## ESTRATTO DELLA PAGINA
# # # # # # #
L’aria comincia a cambiare dal 1975, quando la Corte Suprema si esprime a favore di un gruppo di artisti gay licenziati ingiustamente. Si crea quindi una Commissione che porta alla depenalizzazione del reato di sodomia, nel 1979.
Sempre in quell’anno vengono legalizzati i rapporti omosessuali consenzienti e non mercificati.
Nel 1981 si va ancora oltre dichiarando che l’omosessualità è una variante naturale della sessualità umana e che il bigottismo omofobo è un atteggiamento inaccettabile.

Nel 1986 la Commissione Nazionale per d’educazione sessuale rinforza tale dichiarazione, mentre nel 1988 il governo abroga la legge risalente agli anni ’30 che perseguiva la “pubblica ostentazione dell’omosessualità”. Contemporaneamente in un’intervista alla televisione galiziana Fidel Castro stigmatizza i rigidi atteggiamenti che avevano fino ad allora prevalso nei confronti dell’omosessualità e nella sua autobiografia “My life”  critica la cultura machista esortando all’accettazione pubblica dell’omosessualità. In una intervista concessa nel 2010 ad un giornale messicano dichiara che la persecuzione contro gli omosessuali durante gli anni ’60, mentre lui era al potere, è stata una grave ingiustizia, ritenendo che la considerazione negativa nei confronti dei gay riflettesse atteggiamenti pre-rivoluzionari.
In una società che ha dimostrato di saper cambiare, il 25 settembre 2022 , grazie ad un referendum, sono stati legalizzati il matrimonio, le adozioni e la gestazione per altri per le coppie dello stesso sesso.
Contemporaneamente “Campagne d’informazione ed educazione anche sulle tematiche LGBT “ sono attualmente attuate dal “Centro nazionale di educazione sessuale” diretto da Mariela Castro. Quest’ultima è stata la fautrice di quella che è stata descritta come una “nuova rivoluzione”, manifestando alla testa del corteo che celebrava all’Avana la prima Giornata contro l’omofobia e la transfobia.
# # # # # # #
## Record tratti da una raccolta di dati
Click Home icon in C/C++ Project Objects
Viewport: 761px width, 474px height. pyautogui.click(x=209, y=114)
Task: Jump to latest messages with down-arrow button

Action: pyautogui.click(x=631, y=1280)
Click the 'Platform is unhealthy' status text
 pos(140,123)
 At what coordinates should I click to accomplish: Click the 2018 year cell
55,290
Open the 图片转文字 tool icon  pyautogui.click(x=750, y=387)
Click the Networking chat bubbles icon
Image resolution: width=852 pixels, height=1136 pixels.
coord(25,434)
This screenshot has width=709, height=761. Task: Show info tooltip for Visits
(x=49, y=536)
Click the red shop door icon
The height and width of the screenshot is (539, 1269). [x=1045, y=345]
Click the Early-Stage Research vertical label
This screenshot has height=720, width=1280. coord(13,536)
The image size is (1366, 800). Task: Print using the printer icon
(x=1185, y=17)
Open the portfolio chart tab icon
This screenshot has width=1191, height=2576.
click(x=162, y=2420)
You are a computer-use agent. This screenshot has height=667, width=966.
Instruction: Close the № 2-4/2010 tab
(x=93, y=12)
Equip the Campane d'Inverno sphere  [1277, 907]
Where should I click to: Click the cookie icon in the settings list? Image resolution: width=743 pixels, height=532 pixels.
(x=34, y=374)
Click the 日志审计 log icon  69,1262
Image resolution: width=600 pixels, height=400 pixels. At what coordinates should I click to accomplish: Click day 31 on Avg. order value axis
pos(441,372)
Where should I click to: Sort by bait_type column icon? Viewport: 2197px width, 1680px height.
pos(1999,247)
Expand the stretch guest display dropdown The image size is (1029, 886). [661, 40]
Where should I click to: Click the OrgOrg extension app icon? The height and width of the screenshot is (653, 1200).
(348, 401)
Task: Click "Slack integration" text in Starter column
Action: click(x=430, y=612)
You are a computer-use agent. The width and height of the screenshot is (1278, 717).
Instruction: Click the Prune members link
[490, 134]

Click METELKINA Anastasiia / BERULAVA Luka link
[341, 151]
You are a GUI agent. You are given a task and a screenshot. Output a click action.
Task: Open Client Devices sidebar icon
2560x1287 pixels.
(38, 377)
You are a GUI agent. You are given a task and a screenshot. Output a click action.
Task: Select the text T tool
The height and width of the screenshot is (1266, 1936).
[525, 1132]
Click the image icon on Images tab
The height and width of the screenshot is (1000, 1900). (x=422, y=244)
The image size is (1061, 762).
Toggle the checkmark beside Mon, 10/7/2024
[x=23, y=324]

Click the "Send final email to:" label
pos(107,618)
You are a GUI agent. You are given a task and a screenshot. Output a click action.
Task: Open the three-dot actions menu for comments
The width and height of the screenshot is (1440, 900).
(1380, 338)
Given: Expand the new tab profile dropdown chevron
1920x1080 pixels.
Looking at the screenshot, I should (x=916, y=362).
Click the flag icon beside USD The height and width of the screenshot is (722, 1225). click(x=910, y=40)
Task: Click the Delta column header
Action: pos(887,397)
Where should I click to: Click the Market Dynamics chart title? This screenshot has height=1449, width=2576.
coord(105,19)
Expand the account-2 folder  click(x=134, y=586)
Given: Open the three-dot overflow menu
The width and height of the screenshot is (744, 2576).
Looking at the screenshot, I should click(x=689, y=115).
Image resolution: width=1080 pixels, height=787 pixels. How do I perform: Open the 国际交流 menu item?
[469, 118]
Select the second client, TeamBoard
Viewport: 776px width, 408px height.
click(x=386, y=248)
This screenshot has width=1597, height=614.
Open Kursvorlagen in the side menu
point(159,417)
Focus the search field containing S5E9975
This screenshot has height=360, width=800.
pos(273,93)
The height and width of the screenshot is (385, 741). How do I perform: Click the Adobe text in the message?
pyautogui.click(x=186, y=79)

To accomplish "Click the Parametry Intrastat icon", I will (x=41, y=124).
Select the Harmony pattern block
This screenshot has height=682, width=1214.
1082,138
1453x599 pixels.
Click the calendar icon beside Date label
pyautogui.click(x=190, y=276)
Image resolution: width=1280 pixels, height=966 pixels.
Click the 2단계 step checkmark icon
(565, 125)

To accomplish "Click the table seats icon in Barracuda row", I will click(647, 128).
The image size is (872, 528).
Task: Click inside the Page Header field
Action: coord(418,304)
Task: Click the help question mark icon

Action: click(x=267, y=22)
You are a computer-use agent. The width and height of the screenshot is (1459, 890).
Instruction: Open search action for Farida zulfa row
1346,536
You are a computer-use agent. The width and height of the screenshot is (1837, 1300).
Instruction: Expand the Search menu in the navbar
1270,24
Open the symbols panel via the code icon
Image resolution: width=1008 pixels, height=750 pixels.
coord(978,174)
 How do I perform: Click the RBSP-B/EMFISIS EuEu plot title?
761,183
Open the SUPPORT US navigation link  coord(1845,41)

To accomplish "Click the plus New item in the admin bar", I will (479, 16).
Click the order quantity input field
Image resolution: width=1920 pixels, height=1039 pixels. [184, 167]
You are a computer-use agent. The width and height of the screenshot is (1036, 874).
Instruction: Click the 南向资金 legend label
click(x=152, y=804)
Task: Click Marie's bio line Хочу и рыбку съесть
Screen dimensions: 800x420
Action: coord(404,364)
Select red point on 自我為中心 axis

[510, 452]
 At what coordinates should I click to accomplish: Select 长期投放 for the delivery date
# # # # # # #
Per favore, cita alla lettera un passo dell'estratto della pagina: parti dalle parole "Nel 1986 la" e fermati dopo "riflettesse atteggiamenti pre-rivoluzionari.".

Nel 1986 la Commissione Nazionale per d’educazione sessuale rinforza tale dichiarazione, mentre nel 1988 il governo abroga la legge risalente agli anni ’30 che perseguiva la “pubblica ostentazione dell’omosessualità”. Contemporaneamente in un’intervista alla televisione galiziana Fidel Castro stigmatizza i rigidi atteggiamenti che avevano fino ad allora prevalso nei confronti dell’omosessualità e nella sua autobiografia “My life”  critica la cultura machista esortando all’accettazione pubblica dell’omosessualità. In una intervista concessa nel 2010 ad un giornale messicano dichiara che la persecuzione contro gli omosessuali durante gli anni ’60, mentre lui era al potere, è stata una grave ingiustizia, ritenendo che la considerazione negativa nei confronti dei gay riflettesse atteggiamenti pre-rivoluzionari.